2.3 Three examples of the sampling distribution

In the above discussion, the underlying pdf we sampled from above was a normal distribution. However, it need not be. Consider two examples first: the underlying pdf is an Exponential or a Gamma distribution.

The Exponential distribution has a parameter \(\lambda\) (parameterized in R as a rate, \(1/\lambda\)); its mean is \(\lambda\) and its variance is \(1/\lambda^2\). The sampling distribution is normal, even though the underlying distribution is an Exponential; see Figure 2.3.

Sampling from an exponential.

FIGURE 2.3: Sampling from an exponential.

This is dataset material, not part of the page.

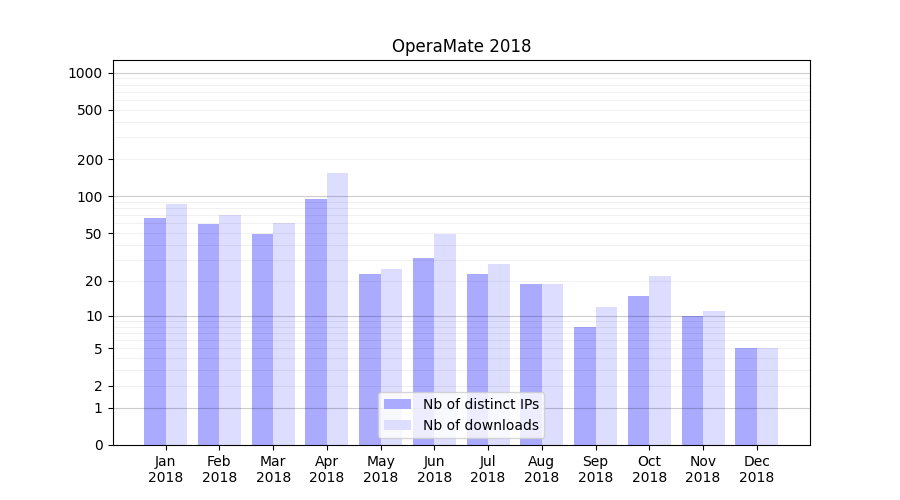
Task: Click the chart title OperaMate 2018
Action: [x=461, y=46]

A further example is samples from a Gamma distribution. The Gamma distribution has two parameters, a and b, and is written Gamma(a,b). In R, the parameters a and b are called shape and rate, respectively. The mean of the Gamma distribution is \(\frac{a}{b}\) and the variance is \(\frac{a}{b^2}\). Suppose we sample from a Gamma distribution with shape parameter chosen arbitrarily to be 1. The distribution of means is again going to be approximately normal; see Figure 2.4.

Sampling from a Gamma distribution.

FIGURE 2.4: Sampling from a Gamma distribution.

As a final example, consider what happens if we sample from a distribution, the Cauchy, that doesn’t have any mean or variance defined for it.

Sampling from a Cauchy distribution.

FIGURE 2.5: Sampling from a Cauchy distribution.

As Figure 2.5 illustrates, when the mean and variance for the likelihood are undefined, the central limit theorem doesn’t hold. In the rest of this book, we will always assume that the data are coming from a distribution that has a mean and variance defined for it.